# 2016 Christmas Photo Album



## Guest (Nov 25, 2016)

During this Christmas season, the 2016 Christmas Photo Album will replace the weekly Fantastic Fan Foto threads.

So let's get started with this one.

View attachment 251097


----------



## Lee Willis (Jan 1, 2014)

Well, it isn't a Christmas picture exactly, but there are snow-covered mountains in the background, and trust me, this Hudson is hauling lots of Santa's goodies toward city department stores, even as we watch!


----------



## empire builder (Apr 12, 2014)

Passenger Train Collector.... have you done a video of your polar express layout? if you have can you point me to a link to it either here or to youtube.

thanks I really like what you both have created.


----------



## Guest (Nov 26, 2016)

Lee, that covers it nicely. 

No video, but there will be with the next PE layout and it will be bigger and better.


----------



## Yellowstone Special (Jun 23, 2015)

New pine trees have been planted in the town square and the decorated Christmas tree is also a new addition. Or, should it be the town triangle?


----------



## Kmac (Sep 19, 2015)

I have been looking forward to Christmas/Train season for months and this photo album is always great. My Christmas layout is still under construction but should be done in a few days. However my fiancé and I got our tree upon Thanksgiving and today I got the train around it. It is a Lionel Corporate Tinplate standard gauge Lionel celebration series passenger set I bought for the Christmas season a few months back. My dog and I were sitting on the floor watching the train go around the tree. My dog (Hudson is his name) is 6 months old and not sure what to think of the tree or the train around it. I hope to continue to add pictures as the season progress. Merry Christmas. 

Keaton.


----------



## Mark Boyce (Jul 22, 2015)

Keaton,
I wish our dog would just sit and watch the train. Under the tree, she has to knock it over when it runs. Up on the table she barks. Oh well!

Here is my wife's addition to the Temporary Railroad for Thanksgiving. It has now been taken down and the metamorphosis into a Christmas layout has begun!! Please stay tuned!!


----------



## Guest (Nov 28, 2016)

Vern, super photo.

Keaton, wonderful photo of your pup watching the train under the Christmas Tree. Our pups turned 16 weeks today and we had to build a barricade around our tree.


----------



## Todd Lopes (Nov 11, 2015)

Keaton, Great photo! And Brian, I think you must have the premier Polar Express layout with all of those elves! Congratulations everyone.


----------



## Guest (Nov 28, 2016)

Thanks for your comments, Todd.


----------



## Yellowstone Special (Jun 23, 2015)

Thank you, Brian.


----------



## Guest (Nov 28, 2016)

Keaton,
The photo of your dog by the Christmas Tree is fantastic! It could easily be a Christmas Card or Commercial Catalog like Orvis or Tin Plate Aficionado Magazine. He just seems to be mesmerized by the passing train. Apparently, He is very well "TRAINED".

Emile


----------



## santafe158 (Jul 14, 2010)

Since we have pictures of dogs looking at trains, here's one of my girlfriend's 9 week old kitten watching the On30 set I bought her for the Christmas tree in her new apartment. I have the feeling he's going to be much more of a menace with the train in the future as he starts to figure out what he can do to it. For now though, he watches nicely from the top of her DVD collection. 
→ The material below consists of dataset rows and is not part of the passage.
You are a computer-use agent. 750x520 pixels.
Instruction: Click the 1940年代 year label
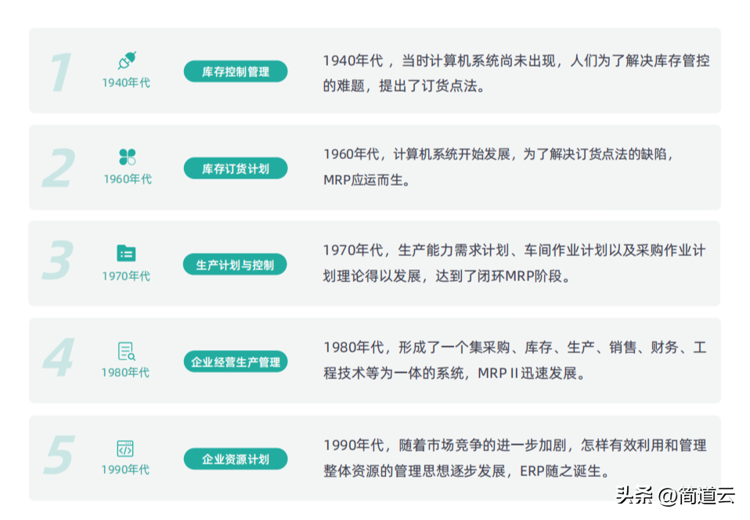pyautogui.click(x=126, y=83)
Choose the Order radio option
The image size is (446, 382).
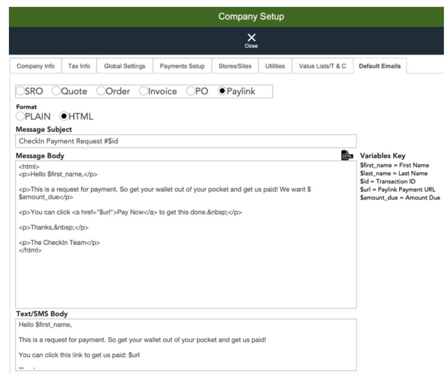click(x=102, y=91)

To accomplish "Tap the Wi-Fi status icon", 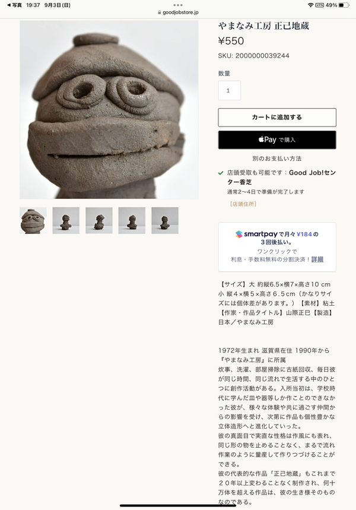I will click(310, 5).
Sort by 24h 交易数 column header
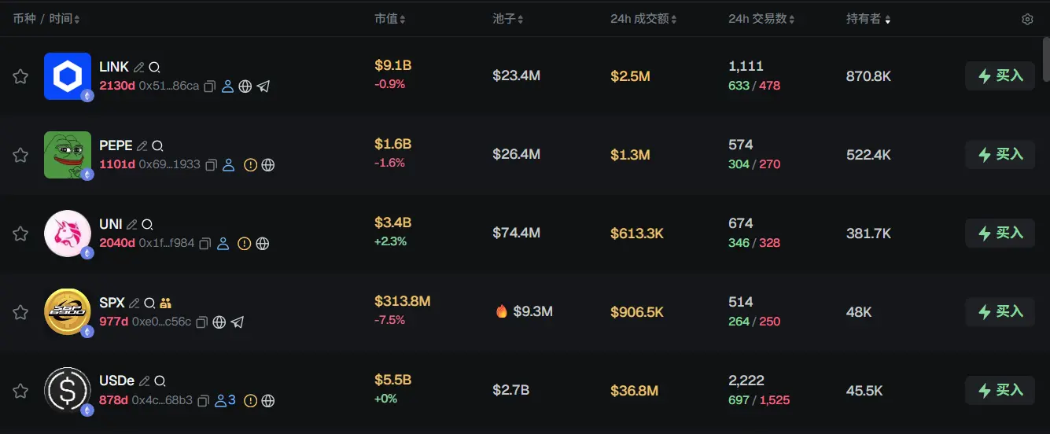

Also some video footage taken last week during the first public run of my layout at the Redford Theatre. Still have some stuff in the lighting and accessory wiring department to finish, but it's operable.


----------



## suzukovich (Sep 24, 2015)

Also some video footage taken last week during the first public run of my layout at the Redford Theatre. Still have some stuff in the lighting and accessory wiring department to finish, but it's operable.





[/QUOTE]


That's real nice. I am real sure the kids are enjoying it. :appl:


----------



## Guest (Dec 2, 2016)

This week's contribution.


----------



## Guest (Dec 2, 2016)

This week's contribution.

View attachment 253193


----------



## Spence (Oct 15, 2015)

What a great shot Brian. :thumbsup:


----------



## empire builder (Apr 12, 2014)

PTC... a really nice picture of your polar express layout. do you by chance have a picture full view with the arches lit up?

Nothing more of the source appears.